[Your goal]: Write out exactly, excluding pictures, the lines from the one containing "施設・事業者様はこちら (104, 880)" through the end of the data, both included.

- Opening Delimiter -

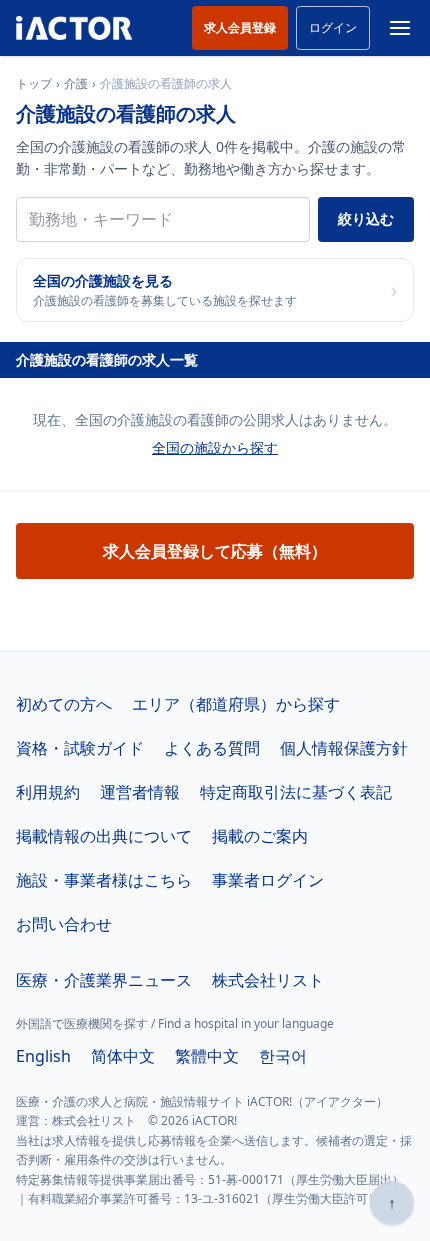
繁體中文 (207, 1056)
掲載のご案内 (260, 836)
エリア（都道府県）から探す (236, 704)
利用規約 (48, 792)
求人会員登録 (240, 27)
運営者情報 (140, 792)
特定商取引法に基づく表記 (296, 792)
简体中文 (123, 1056)
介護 (76, 84)
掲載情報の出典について (104, 836)
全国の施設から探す (215, 447)
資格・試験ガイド (80, 748)
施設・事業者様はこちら (104, 880)
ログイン (333, 27)
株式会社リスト (268, 980)
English (43, 1056)
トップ (34, 84)
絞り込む (366, 218)
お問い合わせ (64, 924)
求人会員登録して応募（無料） (215, 551)
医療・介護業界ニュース (104, 980)
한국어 (283, 1056)
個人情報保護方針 (344, 748)
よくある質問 (212, 748)
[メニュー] (400, 28)
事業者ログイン (268, 880)
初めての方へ (64, 704)
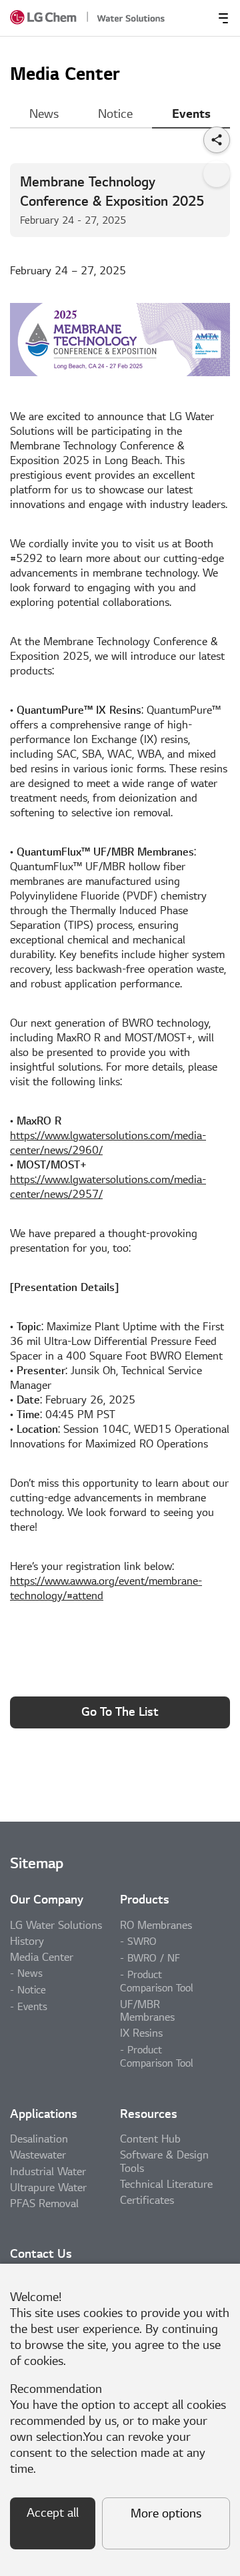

- Closing Delimiter -

[Task solution]:
施設・事業者様はこちら (104, 880)
ログイン (333, 27)
株式会社リスト (268, 980)
English (43, 1056)
トップ (34, 84)
絞り込む (366, 218)
お問い合わせ (64, 924)
求人会員登録して応募（無料） (215, 551)
医療・介護業界ニュース (104, 980)
한국어 (283, 1056)
個人情報保護方針 (344, 748)
よくある質問 (212, 748)
[メニュー] (400, 28)
事業者ログイン (268, 880)
初めての方へ (64, 704)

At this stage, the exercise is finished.